A indústria brasileira de estruturas pré-fabricadas de concreto inicia 2026 com expectativas positivas. Levantamento realizado pela Fundação Getúlio Vargas, a pedido da Associação Brasileira da Construção Industrializada de Concreto, aponta que mais de 70% das empresas associadas projetam crescimento no volume de produção neste ano. A maioria estima expansão de até 10%.
O índice supera a previsão registrada para 2025, quando cerca de 65% das empresas indicavam expectativa de alta.
O avanço é impulsionado principalmente pelo setor de infraestrutura, beneficiado por concessões e Parcerias Público-Privadas. Segundo a sondagem, a área respondeu por 19% da participação de mercado em 2023 e 15% em 2024.
Em 2024, a indústria e os centros de distribuição e logística lideraram a demanda, com 28% e 18% de participação, respectivamente. O segmento habitacional avançou para 5%, enquanto varejo (14%) e edifícios comerciais (13%) também figuraram entre os principais mercados.
O volume de produção de pré-fabricados superou 716 mil metros cúbicos em 2024. As vendas cresceram 9,6% em relação a 2023, alcançando mais de 880 mil metros cúbicos.
O setor também registrou expansão no emprego. O número de trabalhadores aumentou 10,5%, totalizando 8.560 postos. Os dados integram o Caderno de Dados Setoriais Abcic 2026.

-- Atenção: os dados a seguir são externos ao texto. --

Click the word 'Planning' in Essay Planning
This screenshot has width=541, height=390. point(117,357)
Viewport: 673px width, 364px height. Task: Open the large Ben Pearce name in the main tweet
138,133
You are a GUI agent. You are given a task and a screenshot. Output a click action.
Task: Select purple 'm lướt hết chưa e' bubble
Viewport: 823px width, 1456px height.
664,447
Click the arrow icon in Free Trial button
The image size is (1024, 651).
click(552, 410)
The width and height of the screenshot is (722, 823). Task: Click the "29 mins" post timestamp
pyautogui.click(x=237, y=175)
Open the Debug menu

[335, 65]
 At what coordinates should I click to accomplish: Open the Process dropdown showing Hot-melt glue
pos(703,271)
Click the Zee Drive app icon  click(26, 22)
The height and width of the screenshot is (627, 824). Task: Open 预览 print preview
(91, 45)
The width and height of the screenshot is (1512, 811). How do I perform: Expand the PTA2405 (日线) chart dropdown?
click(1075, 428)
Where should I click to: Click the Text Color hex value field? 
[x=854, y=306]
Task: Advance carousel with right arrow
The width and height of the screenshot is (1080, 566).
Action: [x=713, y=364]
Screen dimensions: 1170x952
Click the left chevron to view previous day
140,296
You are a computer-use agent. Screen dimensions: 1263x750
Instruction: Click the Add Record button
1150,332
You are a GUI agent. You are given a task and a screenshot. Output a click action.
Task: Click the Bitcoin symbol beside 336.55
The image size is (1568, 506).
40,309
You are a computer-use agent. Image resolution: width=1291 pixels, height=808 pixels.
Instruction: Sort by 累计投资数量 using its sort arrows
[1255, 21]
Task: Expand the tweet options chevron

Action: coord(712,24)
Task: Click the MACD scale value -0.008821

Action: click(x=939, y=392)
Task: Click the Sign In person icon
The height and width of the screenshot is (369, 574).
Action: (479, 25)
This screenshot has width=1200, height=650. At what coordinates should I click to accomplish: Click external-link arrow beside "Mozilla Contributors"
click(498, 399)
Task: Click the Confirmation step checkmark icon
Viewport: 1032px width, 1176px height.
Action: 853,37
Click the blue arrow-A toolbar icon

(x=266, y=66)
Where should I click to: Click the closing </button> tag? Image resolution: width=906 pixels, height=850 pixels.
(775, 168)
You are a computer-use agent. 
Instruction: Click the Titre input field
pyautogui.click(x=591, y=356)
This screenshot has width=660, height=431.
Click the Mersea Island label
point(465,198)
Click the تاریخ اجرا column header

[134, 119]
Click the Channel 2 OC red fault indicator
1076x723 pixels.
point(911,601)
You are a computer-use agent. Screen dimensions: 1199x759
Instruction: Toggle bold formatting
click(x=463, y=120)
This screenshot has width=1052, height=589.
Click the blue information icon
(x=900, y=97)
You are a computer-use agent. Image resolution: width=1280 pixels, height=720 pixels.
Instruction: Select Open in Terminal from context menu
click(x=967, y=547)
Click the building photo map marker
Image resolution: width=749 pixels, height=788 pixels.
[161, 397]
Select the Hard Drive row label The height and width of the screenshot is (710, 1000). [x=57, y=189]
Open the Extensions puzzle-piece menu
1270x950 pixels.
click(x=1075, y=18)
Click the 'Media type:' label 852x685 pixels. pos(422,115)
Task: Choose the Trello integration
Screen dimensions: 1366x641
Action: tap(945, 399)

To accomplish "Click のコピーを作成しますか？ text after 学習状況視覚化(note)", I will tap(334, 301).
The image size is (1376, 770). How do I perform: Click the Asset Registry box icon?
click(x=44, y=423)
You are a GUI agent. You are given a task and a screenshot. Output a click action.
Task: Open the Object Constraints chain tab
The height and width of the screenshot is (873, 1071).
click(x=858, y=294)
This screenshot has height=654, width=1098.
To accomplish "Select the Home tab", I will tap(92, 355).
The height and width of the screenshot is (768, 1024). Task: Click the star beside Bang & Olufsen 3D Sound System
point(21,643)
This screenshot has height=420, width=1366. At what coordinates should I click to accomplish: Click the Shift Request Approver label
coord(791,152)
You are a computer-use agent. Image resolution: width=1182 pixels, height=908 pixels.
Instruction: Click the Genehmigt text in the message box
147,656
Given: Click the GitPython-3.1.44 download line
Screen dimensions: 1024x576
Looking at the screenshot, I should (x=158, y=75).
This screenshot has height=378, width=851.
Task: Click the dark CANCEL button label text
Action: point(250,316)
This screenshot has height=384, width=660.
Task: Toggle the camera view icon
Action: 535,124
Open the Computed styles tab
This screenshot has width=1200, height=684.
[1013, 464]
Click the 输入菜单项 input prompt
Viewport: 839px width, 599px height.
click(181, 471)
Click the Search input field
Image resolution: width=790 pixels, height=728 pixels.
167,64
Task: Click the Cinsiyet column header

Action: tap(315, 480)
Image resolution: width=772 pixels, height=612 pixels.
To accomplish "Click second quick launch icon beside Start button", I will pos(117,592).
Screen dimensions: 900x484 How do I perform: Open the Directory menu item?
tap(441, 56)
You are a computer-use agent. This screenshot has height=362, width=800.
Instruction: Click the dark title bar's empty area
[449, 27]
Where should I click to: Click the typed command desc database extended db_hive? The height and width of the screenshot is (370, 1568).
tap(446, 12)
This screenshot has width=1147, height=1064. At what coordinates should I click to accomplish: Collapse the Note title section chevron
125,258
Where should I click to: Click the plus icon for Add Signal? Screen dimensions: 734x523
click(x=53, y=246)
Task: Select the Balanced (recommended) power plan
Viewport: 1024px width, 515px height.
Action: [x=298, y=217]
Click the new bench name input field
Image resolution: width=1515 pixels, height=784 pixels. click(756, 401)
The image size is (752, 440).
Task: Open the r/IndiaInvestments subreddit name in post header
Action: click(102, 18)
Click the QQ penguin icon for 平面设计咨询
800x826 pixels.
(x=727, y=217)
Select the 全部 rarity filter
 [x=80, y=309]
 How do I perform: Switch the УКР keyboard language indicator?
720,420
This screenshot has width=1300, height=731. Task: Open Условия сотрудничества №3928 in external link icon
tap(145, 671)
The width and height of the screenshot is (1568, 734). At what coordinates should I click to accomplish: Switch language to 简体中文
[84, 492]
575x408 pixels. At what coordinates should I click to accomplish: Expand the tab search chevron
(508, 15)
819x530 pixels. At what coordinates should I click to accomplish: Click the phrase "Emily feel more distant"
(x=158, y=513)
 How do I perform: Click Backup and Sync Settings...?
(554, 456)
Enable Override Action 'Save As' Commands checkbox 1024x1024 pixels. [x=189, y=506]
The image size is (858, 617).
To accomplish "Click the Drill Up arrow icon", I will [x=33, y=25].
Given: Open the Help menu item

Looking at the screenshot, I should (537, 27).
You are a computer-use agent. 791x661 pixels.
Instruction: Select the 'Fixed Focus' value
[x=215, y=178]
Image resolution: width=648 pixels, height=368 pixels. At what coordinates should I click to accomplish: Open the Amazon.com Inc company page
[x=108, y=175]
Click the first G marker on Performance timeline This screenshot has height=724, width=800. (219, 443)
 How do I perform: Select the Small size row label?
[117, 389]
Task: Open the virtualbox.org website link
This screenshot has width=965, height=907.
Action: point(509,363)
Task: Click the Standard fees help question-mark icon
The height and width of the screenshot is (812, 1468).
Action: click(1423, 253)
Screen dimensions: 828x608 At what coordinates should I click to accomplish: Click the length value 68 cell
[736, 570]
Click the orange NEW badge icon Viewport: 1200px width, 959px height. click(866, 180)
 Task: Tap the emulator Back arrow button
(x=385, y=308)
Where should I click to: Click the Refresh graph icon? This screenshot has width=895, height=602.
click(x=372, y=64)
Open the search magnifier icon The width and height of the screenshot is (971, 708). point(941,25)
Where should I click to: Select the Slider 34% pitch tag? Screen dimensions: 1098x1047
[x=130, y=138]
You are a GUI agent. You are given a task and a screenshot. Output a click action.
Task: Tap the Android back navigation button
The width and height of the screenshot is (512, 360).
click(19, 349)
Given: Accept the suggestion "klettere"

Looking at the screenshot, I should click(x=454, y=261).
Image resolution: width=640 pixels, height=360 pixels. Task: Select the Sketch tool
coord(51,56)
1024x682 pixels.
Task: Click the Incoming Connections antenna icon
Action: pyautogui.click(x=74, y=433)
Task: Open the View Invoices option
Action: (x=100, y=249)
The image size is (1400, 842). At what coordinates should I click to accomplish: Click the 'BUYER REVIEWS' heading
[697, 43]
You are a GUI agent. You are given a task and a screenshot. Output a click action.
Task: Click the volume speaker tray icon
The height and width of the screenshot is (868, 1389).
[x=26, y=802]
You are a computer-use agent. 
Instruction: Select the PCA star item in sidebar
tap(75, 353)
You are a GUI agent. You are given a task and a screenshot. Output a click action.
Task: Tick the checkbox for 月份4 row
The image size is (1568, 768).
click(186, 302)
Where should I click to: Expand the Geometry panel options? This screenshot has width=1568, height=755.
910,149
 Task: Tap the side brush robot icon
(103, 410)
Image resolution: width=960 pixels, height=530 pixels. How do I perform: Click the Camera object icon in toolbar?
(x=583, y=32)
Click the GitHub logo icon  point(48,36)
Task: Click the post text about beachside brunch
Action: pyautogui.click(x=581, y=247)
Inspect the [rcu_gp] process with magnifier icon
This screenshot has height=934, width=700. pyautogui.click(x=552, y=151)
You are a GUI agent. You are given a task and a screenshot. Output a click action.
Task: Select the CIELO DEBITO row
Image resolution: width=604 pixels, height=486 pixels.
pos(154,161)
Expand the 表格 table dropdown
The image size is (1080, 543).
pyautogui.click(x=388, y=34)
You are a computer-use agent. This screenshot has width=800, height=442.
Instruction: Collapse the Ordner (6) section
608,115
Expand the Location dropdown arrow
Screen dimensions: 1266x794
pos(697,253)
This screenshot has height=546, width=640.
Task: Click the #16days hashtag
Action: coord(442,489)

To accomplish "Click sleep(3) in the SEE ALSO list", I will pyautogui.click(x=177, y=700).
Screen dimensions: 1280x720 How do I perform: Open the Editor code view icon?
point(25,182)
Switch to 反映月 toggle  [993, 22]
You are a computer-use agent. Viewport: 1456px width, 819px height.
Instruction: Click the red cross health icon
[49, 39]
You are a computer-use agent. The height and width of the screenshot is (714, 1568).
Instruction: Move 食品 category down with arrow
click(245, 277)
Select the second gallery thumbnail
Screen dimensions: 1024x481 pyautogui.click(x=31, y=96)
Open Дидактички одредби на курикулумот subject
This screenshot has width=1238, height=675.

O desempenho acompanha o crescimento do PIB da construção civil, que avançou 4,4% em 2024, sustentado pelo aquecimento do mercado imobiliário e pelos investimentos em infraestrutura.
A sondagem destaca avanços em inovação e sustentabilidade. O uso do Ultra High Performance Concrete (UHPC) passou de 10% das empresas em 2023 para 14% em 2024. Outras 56% informaram estar em fase de estudos para implementação.
Já o concreto autoadensável foi produzido por 78% das empresas no ano passado.
Em 2024, as indústrias consumiram 293,6 mil toneladas de cimento e 75,4 mil toneladas de aço. O setor avalia que a adoção de concretos de melhor desempenho é estratégica para manter competitividade e contribuir para metas de neutralidade de carbono.
A pesquisa foi coordenada pela economista Ana Maria Castelo e elaborada pelo Instituto Brasileiro de Economia da FGV entre outubro e novembro de 2025, com revisão técnica da Abcic.